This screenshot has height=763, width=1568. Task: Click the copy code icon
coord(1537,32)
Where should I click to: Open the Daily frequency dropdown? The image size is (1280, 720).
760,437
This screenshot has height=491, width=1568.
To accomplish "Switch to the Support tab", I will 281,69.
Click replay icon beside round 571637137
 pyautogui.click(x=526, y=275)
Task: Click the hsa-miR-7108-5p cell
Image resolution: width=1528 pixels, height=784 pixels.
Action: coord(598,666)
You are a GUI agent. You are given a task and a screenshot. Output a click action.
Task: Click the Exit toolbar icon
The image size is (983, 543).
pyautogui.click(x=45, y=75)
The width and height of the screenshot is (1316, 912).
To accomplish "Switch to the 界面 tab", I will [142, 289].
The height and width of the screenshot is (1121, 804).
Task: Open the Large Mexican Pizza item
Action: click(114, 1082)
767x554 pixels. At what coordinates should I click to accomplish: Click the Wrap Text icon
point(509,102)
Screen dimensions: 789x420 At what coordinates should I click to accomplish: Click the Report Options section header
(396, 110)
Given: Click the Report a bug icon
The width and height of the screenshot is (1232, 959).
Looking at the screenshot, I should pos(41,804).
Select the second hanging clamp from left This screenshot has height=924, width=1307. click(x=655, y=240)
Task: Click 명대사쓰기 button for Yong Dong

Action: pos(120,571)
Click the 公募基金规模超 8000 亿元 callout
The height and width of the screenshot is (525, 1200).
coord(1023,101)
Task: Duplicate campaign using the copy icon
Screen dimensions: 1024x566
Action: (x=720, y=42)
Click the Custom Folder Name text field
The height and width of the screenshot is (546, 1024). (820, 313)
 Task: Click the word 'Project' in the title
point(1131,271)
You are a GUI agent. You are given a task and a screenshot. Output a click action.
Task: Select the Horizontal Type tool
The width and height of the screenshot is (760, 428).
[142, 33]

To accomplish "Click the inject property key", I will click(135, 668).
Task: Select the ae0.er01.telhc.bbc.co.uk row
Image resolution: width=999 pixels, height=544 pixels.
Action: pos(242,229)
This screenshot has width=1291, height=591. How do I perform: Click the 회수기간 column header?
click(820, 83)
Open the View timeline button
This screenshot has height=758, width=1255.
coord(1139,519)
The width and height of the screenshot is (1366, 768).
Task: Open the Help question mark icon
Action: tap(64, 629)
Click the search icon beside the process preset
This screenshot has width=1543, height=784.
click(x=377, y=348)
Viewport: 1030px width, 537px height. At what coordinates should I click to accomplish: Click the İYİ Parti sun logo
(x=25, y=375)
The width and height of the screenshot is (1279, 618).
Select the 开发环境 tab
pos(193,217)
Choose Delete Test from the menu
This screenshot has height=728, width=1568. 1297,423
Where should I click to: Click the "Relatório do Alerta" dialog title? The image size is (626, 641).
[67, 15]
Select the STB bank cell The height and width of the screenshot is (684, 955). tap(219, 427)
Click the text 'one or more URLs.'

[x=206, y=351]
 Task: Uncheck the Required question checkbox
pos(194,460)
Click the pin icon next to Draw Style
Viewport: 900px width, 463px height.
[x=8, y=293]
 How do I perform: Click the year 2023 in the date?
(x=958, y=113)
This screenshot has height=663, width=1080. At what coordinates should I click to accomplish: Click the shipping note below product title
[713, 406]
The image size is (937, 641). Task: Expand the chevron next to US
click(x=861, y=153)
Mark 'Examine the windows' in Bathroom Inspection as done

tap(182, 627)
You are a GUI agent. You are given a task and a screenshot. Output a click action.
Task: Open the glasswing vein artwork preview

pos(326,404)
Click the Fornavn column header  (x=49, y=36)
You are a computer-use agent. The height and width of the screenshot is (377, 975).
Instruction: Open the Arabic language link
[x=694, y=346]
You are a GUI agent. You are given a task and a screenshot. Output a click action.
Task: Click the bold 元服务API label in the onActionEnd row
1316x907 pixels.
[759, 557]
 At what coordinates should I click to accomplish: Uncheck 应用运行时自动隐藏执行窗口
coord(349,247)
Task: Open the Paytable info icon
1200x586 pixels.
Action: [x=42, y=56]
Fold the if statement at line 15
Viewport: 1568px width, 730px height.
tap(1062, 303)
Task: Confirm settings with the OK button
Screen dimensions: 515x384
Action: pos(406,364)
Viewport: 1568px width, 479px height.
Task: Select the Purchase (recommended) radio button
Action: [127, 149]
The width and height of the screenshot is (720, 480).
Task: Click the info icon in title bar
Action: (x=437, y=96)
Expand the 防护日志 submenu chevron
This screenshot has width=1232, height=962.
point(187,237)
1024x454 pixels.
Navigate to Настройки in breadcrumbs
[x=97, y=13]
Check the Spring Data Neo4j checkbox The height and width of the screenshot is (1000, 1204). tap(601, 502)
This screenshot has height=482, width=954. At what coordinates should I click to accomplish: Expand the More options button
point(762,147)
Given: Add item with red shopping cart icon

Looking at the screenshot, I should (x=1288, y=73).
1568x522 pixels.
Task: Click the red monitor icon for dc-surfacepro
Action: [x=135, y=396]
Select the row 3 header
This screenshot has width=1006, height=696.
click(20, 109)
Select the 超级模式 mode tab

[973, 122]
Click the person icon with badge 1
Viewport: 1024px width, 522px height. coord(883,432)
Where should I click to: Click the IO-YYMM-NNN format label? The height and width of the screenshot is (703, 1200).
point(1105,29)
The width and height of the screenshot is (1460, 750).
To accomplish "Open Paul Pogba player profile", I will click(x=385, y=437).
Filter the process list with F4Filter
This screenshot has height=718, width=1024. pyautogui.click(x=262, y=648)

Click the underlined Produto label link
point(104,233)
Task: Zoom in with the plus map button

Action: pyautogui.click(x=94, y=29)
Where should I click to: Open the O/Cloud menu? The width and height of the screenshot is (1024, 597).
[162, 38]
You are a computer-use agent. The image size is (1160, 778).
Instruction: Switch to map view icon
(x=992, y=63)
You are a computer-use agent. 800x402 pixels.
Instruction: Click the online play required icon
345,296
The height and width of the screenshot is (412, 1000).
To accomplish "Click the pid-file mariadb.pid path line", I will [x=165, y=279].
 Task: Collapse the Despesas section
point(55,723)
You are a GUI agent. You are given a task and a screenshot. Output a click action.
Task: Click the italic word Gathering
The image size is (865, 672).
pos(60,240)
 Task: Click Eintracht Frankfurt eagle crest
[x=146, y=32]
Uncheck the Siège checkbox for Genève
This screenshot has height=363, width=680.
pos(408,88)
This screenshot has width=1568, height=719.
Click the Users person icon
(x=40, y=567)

* * *

> **TASK REQUIREMENTS**:
Looking at the data above, count every line holding the word "computer" and state only the count.

> **EXERCISE RESPONSE**:
3